For 2022, the theme is “Transformative solutions for inclusive development: the role of innovation in fueling an accessible and equitable world.” The theme will be expanded upon by covering three different lines of thought:

  • Innovation for disability-inclusive development in employment: the aim of this dialogue is to explore the links between employment, knowledge, and the necessary skills to access employment in an ever-changing tech sector.
  • Innovation for disability-inclusive development in reducing inequality: the aim of this dialogue is to discuss innovations, practical tools and good practices to reduce inequalities in both public and private sectors, which are disability-inclusive and interested in promoting diversity in the workplace.
  • Innovation for disability-inclusive development, sport as an exemplar case: a sector where all of these aspects coalesce; sport as a good practice example and a site of innovation, employment and equity.

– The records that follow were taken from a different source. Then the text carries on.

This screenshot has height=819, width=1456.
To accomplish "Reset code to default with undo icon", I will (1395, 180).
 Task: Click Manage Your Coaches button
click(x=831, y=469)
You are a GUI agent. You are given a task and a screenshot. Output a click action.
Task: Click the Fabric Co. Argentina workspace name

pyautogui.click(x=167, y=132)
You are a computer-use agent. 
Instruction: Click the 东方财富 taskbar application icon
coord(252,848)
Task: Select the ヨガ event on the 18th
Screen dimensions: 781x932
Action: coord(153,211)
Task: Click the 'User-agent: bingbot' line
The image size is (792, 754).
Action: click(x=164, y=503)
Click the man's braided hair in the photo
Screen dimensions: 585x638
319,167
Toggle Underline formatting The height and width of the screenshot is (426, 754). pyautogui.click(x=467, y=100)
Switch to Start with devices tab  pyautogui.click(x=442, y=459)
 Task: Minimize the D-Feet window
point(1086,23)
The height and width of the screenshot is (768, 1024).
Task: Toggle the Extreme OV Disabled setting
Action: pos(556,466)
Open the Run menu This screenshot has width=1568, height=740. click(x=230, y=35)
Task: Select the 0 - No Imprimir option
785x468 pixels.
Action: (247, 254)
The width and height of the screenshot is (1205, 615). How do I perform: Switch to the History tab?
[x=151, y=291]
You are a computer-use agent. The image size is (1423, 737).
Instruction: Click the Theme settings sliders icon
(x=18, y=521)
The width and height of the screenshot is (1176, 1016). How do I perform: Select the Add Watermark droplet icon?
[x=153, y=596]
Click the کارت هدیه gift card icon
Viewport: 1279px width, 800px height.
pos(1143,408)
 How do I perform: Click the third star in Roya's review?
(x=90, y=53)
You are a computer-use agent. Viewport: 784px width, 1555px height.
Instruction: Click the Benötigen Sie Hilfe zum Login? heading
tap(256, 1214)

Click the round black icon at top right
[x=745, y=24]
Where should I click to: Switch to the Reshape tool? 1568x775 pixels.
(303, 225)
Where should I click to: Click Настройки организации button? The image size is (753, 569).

In the Design sphere, there is a principle that has come to be known as the “curb cut effect”. The premise is that universal design makes things better for everyone. The example that has given the principle it’s name is the curb cut. You have probably benefited from the curb cut design in some way, and it was designed to solve an issue with curbs that wheelchair users faced. Before the curb cut, it was difficult for people with impaired movement to be included in the most simplest of aspects of public life, and now the curb cut has benefited everyone: people with disabilities, people moving luggage, cyclists, skateboarders, it’s a truly universal design and an example of how universal design makes things better for everyone. It’s also an example of this years theme, and something that hopefully this IDPD will inspire more of.